2022 Arizona Senate race: Mark Kelly projected to defeat Blake Masters and win reelection
Arizona Sen. Mark Kelly, a Democrat, has won reelection, defeating Trump-backed GOP challenger Blake Masters in the race for the state's Senate seat, CBS News projected.
On Friday evening, Kelly was leading Masters by over 5 points, or about 123,000 votes, with 85% of the results in.
Kelly defended his seat to win his first full term in the Senate. A former astronaut and U.S. Navy pilot, Kelly was first elected in 2020 in a special election after the death of Republican Sen. John McCain.
Masters is a Stanford-educated venture capitalist and political newcomer who ran billionaire Peter Thiel's foundation, which gives fellowships to young entrepreneurs to drop out of college. He also was the chief operating officer of Thiel's investment firm, Thiel Capital.
According to exit polls, the vote in the Arizona suburbs was close: 49% for Kelly and 48% for Masters. (Exit poll percentages may have changed since this post was published.)
The race
If Masters wins, he'd flip a key seat as the GOP tries to gain control of the U.S. Senate, and at age 36, he would be the youngest senator in Arizona's history.
Base Republican voters said immigration and border security motivated them to support Masters, according to CBS News polling while Democrats in the state said abortion rights were an important factor in getting them to the polls for Kelly.
During the primary, Masters leaned into a far-right racist conspiracy known as the "great replacement theory," which claims that Democrats are supporting illegal immigration because they want to use people of color to subvert the power of white voters.
Kelly's campaign relied on abortion rights to energize base Democratic voters, but the economy and inflation were top concerns for many general-election voters in Arizona.
High gas prices and rising inflation handed Masters a line of attack against Kelly. And he also attempted to tie Kelly to President Biden's low favorability in the state.
Kelly appealed to moderate voters, pointing out that he had stood up to Mr. Biden on immigration, arguing that unlike most Democrats who favored ending the use of Title 42 — a Trump era policy that allowed the government to deport migrants at the border because of the COVID-19 pandemic — he had opposed ending it without first coming up with a comprehensive border response.
Republican operatives in Arizona told CBS News that Masters might not be able to attract enough moderate voters to win in November. After the primary, Masters began making a play for these voters, editing his campaign website to soften his language on issues like abortion, gun control, immigration, and the 2020 election. He also dropped language from his site suggesting Trump had won the 2020 election.
In the lone Senate debate before the election, Masters expressed more moderate views about the 2020 election, saying for the first time that Mr. Biden was legitimately elected president and acknowledged there was no evidence that the 2020 elections were rigged, in a pivot to the middle.
Instead, he blamed "big tech and big media" for "censor[ing] the Hunter Biden crime story," and putting their "thumb on the scale to get Joe Biden in there."

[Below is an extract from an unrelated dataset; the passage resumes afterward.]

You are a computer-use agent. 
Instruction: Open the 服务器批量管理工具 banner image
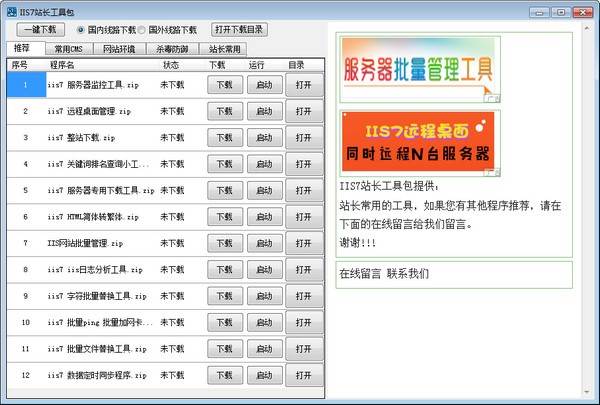coord(419,69)
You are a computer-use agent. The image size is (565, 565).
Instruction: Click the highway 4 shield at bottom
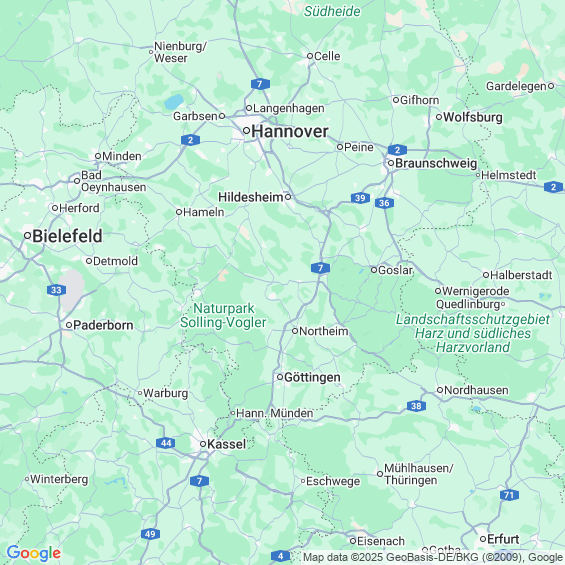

Afterward, Trump called Masters and told him his answer on the 2020 election was "soft" and could cost him Senate race. He compared Masters unfavorably to GOP gubernatorial candidate Kari Lake.
"Kari is winning with very little money, and if they say, 'How is your family," she says, "The election was rigged and stolen.' You'll lose if you go soft, you're going to lose that base," Trump was seen telling Masters on Tucker Carlson Originals, which has been following Masters' campaign.
A week after the debate, Masters was back on Fox News, saying he still believes if there had been a free and fair election, Trump would be in office today. "If everyone followed the law, President Trump would be in the Oval Office," Masters said on FOX News.
While Masters navigated his loyalty to Trump, Kelly tried to distance himself from Mr. Biden. He said when he was first elected, he realized Democrats "don't understand" the immigration issue at the border and Republicans just want to politicize the topic.
Kelly maintained a significant fundraising and television ad spending advantage throughout the campaign.